
    "Ich habe mein Studium in Schweden mit einem Master abgeschlossen und habe dann in der Türkei begonnen, Arbeit zu suchen. Erst habe ich nach einer Stelle gesucht, die meiner Ausbildung entspricht, aber da hat mich natürlich niemand genommen. Dann habe ich mich auf niedriger bewertete Stellen in geringeren Berufen beworben, zuletzt sogar in einer kleinen Werkstatt als Bürokraft, aber da wurde ich auch nicht genommen. Jetzt arbeite ich für einen geringen Lohn als Sekretärin für einen Verein, der sich für die Gleichberechtigung von Frauen mit Kopftuch einsetzt."

    Neslihan Akbulut trägt ein Kopftuch, so wie die meisten Frauen in der Türkei, genauer: 70 Prozent aller türkischen Frauen. Weil das Kopftuch seit dem Militärputsch von 1980 an allen öffentlichen Einrichtungen verboten ist, scheiden verbeamtete Berufe und staatliche Anstellungen für sie von vorneherein aus. Bleibt natürlich der private Sektor – doch auch da erweist sich das Kopftuch als Karrierehindernis, wie die Soziologin Dilek Cindoglu von der Bilkent-Universität in Ankara jetzt nachgewiesen hat:

    "Selbst eine Sekretärin in einem kleinen Betrieb muss mal zur Steuerbehörde gehen, sie muss zu Geschäftstreffen, zu Kundenbesuchen, zu Ämtern und so weiter. Eine Frau mit Kopftuch kann da nicht überall hingehen. Deshalb spreche ich von einer Ausstrahlung des Kopftuchverbots im öffentlichen Sektor auf den privaten Sektor, einem sogenannten Spillover-Effekt."

[Auszüge aus einem Datensatz]
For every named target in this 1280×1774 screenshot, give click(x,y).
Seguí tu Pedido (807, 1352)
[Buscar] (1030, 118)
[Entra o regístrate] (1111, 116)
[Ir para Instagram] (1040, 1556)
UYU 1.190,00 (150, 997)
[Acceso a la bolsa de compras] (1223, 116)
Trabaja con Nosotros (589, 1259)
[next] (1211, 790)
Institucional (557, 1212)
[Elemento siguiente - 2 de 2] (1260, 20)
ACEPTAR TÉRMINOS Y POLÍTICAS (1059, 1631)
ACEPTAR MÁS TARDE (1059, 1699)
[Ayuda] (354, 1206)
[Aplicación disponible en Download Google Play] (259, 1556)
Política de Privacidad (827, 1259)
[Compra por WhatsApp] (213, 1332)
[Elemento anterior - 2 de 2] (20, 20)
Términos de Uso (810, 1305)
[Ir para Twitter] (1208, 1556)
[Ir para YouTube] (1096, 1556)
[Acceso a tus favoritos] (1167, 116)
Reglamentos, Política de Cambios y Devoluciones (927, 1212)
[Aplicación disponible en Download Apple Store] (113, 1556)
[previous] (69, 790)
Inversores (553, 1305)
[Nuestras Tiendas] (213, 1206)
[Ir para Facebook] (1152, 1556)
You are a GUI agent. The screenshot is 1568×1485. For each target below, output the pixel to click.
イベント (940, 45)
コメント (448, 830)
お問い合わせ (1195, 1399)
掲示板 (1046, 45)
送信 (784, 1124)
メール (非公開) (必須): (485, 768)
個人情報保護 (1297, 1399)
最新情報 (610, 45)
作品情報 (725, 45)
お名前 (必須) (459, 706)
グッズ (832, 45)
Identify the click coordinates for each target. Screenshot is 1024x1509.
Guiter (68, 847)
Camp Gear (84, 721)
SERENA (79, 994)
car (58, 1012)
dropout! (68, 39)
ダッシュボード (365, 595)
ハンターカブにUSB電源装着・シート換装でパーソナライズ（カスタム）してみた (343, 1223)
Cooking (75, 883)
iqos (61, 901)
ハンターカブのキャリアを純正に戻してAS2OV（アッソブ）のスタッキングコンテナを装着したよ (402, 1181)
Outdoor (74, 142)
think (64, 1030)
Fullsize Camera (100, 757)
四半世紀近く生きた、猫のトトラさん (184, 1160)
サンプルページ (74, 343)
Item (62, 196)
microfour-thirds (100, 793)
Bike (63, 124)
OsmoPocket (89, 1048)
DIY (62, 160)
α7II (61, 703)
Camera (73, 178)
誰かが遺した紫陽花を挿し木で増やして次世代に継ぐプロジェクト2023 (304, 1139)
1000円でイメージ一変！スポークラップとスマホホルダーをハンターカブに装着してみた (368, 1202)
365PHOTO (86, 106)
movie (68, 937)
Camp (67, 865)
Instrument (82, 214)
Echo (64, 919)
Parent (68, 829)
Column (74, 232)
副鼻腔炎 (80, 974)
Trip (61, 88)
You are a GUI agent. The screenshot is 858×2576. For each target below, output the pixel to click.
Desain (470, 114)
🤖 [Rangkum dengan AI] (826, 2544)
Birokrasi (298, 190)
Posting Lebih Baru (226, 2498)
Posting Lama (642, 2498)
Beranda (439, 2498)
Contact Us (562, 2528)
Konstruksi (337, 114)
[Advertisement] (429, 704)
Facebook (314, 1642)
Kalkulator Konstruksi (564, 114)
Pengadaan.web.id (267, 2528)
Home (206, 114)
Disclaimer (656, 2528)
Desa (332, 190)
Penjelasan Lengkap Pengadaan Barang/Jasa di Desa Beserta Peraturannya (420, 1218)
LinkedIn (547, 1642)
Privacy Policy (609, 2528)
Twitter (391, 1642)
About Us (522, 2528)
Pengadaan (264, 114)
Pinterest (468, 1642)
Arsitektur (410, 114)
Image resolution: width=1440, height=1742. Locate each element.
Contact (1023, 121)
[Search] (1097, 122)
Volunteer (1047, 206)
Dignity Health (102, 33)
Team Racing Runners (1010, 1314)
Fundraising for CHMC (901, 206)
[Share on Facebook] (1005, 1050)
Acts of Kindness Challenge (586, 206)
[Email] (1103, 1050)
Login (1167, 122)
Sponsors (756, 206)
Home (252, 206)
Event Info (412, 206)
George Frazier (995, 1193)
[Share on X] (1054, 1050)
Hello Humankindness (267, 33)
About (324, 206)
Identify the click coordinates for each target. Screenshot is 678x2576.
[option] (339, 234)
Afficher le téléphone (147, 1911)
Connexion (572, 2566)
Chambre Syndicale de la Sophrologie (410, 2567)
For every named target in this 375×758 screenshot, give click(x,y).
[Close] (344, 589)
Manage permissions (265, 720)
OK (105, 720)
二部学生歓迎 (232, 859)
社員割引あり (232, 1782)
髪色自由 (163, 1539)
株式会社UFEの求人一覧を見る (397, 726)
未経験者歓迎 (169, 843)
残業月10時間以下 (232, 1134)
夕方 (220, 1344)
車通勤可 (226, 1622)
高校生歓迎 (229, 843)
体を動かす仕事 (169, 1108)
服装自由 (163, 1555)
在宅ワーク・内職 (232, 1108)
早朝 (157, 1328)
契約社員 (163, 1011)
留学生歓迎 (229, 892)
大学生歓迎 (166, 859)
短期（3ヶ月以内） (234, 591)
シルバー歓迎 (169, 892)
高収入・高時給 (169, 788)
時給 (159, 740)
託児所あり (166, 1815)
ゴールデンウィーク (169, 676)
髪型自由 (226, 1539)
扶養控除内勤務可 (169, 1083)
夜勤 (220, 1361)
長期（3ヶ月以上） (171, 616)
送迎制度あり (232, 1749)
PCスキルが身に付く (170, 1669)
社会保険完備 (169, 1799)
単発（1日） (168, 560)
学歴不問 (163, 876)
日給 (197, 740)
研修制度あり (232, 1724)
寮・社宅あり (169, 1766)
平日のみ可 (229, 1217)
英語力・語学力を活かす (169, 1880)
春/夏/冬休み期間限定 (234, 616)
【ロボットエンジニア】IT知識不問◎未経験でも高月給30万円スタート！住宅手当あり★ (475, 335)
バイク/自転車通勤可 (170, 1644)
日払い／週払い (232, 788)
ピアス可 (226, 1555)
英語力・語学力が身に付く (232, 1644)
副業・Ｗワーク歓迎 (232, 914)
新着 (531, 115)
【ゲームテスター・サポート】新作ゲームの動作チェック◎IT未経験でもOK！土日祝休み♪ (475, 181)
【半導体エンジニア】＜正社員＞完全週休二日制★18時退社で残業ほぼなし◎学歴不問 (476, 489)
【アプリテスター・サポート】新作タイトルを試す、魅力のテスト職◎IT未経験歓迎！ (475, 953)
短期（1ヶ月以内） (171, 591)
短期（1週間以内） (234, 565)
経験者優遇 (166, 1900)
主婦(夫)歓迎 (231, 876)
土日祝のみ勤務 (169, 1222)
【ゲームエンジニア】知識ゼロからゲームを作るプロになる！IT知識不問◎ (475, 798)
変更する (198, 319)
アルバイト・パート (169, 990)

*Aufgaben*
• A. Zählen Sie alle Ziele auf, zu denen laut der Soziologin im Übungstext eine Sekretärin in einem kleinen Betrieb gehen muss.
• B. Seit wann ist das Kopftuch laut Übungstext an allen öffentlichen Einrichtungen der Türkei verboten?

*Lösungen*
• A.
- zur Steuerbehörde
- zu Geschäftstreffen
- zu Kundenbesuchen
- zu Ämtern

• B. Seit dem Militärputsch von 1980.